Relève-toi aussitôt quand ton corps heurtera le sol, dit-elle, car aucun coup porté ne devrait t’emporter.
Teste ta foi en toi-même, assommée par les uppercuts de la vie, teste ton foie, assommé par les pintes, dit-elle.
Dilapide ta jeunesse, dit-elle.
Et au bout de la route qui ne finit jamais tout à fait, retourne toi juste une seconde
Pour voir si personne ne t’a suivi
Pour voir si personne ne te poursuit
Et tu constateras, dit-elle, tu constateras
Que fuir, tu n’as fait que fuir, dit-elle.
Et alors ? Toute porte de sortie n’est jamais qu’une issue de secours.
Ce roman est un cercle, il se termine là où il commence, mais à l’intérieur, il contient tout.

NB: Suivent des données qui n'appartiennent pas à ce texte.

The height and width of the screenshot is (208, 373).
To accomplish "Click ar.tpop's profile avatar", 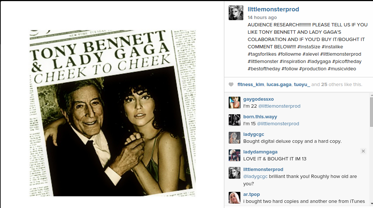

Comme un tourbillon, de plus en plus violent, de plus en plus effréné.
Certes, Kate Tempest ne maîtrise pas tout dans ce roman, certains dialogues tombent parfois à plat, mais sa poésie emporte tout. Il y a des phrases qui font vibrer, des pages de grâce, des instants sublimes. Ce qui compte, c’est la puissance de son écriture, et cette puissance est indéniable.
« Les employés sont des héros, les habitués, des légendes, les poivrots, des poètes »
Personne n’avait aussi bien décrit l’intérieur d’un bar.
Les vies qu’elle anime nous touchent au cœur, leurs amours nous émeuvent leurs épreuves nous lézardent.
Nous vidons nos verres aux mêmes pubs que les leurs nous écrasons nos cigarettes dans les mêmes cendriers nous accusons les mêmes défaites nous pleurons les mêmes victoires.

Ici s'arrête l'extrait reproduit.